Where are the children in Jefferson City?

Tuesday, April 21, 2009

At a time when most of us are thankful for what we have around us -- good friends, neighbors, a job, family, health coverage -- I find it increasingly difficult to be so thankful for another legislative session of political wrangling, posturing and very little progress to bettering the lives of the children in this great state.

In January, our newly elected governor, Jay Nixon, spoke about the importance of the State Children's Health Insurance Program. He identified that there are nearly 150,000 children in our state who don't have health coverage, and that is too many.
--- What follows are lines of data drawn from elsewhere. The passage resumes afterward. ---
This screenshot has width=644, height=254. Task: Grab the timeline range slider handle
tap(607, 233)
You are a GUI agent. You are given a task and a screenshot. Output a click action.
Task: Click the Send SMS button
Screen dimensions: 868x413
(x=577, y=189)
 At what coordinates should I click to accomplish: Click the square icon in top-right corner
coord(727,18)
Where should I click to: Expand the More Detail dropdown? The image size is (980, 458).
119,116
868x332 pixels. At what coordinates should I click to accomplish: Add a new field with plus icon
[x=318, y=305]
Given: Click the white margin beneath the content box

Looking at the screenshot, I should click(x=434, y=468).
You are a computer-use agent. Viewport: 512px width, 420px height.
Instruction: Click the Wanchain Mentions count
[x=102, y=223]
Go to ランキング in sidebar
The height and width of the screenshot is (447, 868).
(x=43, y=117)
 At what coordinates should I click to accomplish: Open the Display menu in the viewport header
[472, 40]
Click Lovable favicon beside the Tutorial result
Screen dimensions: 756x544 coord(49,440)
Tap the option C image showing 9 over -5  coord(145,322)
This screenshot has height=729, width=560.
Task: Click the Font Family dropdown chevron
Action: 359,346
What is really a shame is that nearly two-thirds of those children, almost 100,000 of them, are eligible for the program but just not enrolled. In a time of fiscal shortfalls and cuts in vital programs for our children, many in our state legislature have turned their backs on these 100,000 children.

If the Missouri Legislature would have chosen to fully fund the State Children's Health Insurance Program, the state would have received almost $3 for every $1 they put into insuring children. We could have insured many of those uninsured children who are eligible for the program, with out expansion.

If you or I went to the grocery store and we received $3 for every $1 we spent on groceries, do you think we would do it? By not using these funds we do not help our state. Instead, the federal funds not used in Missouri get used in Massachusetts, New York and New Jersey.

Just recently an article came out highlighting a plan to identify and enroll 350,000 uninsured children in New Jersey. I wonder how many of those children are receiving Missouri's money?

State Rep. Bob Nance of Excelsior Springs is one of the few lawmakers who have introduced legislation addressing the outreach and enrollment efforts (House Bill 293). His bill is a first step toward more "express lane" eligibility, but it is only one step in the right direction.

In Missouri, one step in the right direction soon leads to a giant leap back. Recently I read the House passed a measure to strengthen the ability for college students to carry concealed weapons on campus; the measure is opposed by most of the college presidents.

What has happened to commonsense legislation?

F. Scott Gee of St. Louis is executive director of Citizens for Missouri's Children.